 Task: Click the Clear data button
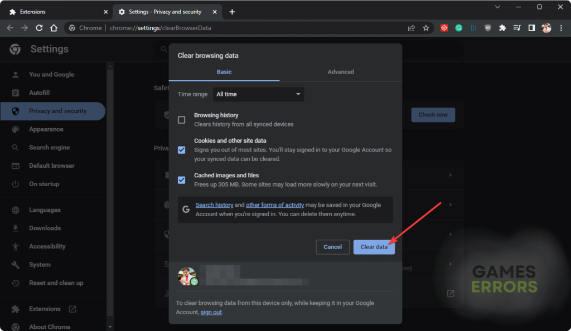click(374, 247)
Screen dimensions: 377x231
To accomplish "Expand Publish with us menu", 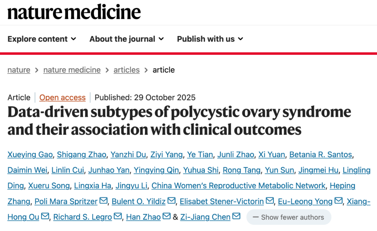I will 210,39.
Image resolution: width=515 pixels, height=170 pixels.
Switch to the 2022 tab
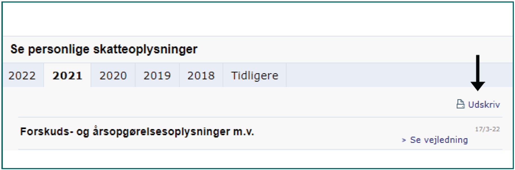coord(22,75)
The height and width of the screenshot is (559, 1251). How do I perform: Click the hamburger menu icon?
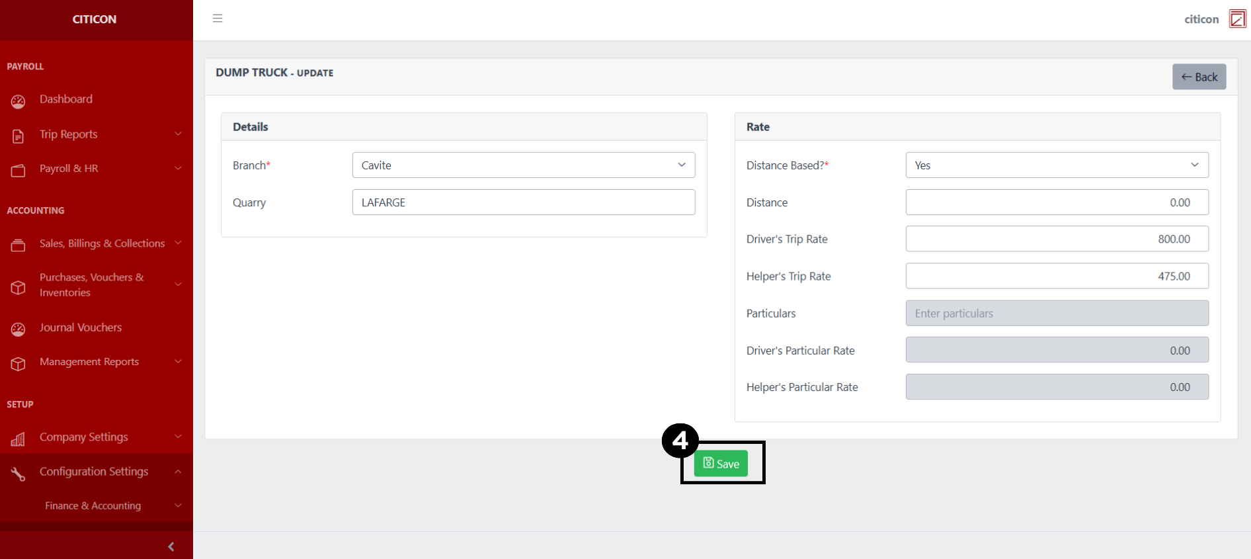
☆ ☆ ☆ ☆
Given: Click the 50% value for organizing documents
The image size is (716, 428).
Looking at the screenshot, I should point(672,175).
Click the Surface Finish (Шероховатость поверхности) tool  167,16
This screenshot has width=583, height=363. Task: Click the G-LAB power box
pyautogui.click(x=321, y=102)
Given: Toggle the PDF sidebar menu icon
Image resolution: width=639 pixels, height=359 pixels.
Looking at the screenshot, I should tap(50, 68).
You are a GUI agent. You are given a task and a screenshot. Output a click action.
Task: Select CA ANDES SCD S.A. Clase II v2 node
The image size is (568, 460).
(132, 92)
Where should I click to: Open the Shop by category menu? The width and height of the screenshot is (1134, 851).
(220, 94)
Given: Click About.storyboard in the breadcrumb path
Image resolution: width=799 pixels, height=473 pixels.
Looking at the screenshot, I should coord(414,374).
☆ ☆ ☆ ☆
--- What is expected ---
Your answer should consist of the count of lines in the listing that hold the word "icon", with nothing else.

--- Exercise answer ---
2